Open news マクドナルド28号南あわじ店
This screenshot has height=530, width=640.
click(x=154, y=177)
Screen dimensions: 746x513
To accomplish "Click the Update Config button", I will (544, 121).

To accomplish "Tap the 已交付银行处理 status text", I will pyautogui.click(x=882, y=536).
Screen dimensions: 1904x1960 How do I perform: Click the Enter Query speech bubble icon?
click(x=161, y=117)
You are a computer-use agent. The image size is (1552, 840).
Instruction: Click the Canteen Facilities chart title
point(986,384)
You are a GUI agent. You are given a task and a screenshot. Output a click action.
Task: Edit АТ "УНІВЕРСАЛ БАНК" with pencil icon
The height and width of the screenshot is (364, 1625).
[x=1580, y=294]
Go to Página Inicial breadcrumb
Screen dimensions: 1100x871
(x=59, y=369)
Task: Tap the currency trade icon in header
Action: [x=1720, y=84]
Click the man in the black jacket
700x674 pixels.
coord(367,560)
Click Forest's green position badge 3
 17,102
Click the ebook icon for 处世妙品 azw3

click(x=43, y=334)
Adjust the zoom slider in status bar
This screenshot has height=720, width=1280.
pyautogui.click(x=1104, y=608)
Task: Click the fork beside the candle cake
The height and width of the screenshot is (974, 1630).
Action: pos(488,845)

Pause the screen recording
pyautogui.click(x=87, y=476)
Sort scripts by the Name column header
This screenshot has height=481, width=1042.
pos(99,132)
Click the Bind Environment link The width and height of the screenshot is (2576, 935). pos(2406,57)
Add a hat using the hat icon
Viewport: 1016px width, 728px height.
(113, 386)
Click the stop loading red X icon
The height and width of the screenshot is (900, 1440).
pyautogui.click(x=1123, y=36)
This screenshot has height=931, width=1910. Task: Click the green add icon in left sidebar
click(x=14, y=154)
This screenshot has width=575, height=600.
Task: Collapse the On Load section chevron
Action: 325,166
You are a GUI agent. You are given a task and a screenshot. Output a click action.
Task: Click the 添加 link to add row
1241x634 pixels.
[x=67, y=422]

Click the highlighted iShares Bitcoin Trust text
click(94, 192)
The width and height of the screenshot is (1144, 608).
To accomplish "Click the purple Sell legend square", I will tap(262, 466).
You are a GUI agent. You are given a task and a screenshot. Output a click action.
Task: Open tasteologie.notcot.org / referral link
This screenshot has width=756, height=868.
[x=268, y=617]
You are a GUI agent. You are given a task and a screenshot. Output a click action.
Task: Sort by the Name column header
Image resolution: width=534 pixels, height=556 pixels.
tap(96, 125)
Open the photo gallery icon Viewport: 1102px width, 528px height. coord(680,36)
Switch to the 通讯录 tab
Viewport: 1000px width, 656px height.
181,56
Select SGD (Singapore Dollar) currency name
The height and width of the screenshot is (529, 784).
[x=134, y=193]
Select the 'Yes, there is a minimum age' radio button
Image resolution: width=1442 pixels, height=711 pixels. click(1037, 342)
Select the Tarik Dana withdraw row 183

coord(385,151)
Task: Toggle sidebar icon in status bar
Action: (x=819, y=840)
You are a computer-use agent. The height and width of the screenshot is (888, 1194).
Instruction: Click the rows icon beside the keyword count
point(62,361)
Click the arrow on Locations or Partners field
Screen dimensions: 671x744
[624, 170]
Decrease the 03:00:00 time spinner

- - -

**Requirement:** Find the lines that mention "accomplish" in the entries and show them.

**Exercise output:**
To accomplish "Click the Update Config button", I will (544, 121).
To accomplish "Tap the 已交付银行处理 status text", I will pyautogui.click(x=882, y=536).
To accomplish "Click the purple Sell legend square", I will tap(262, 466).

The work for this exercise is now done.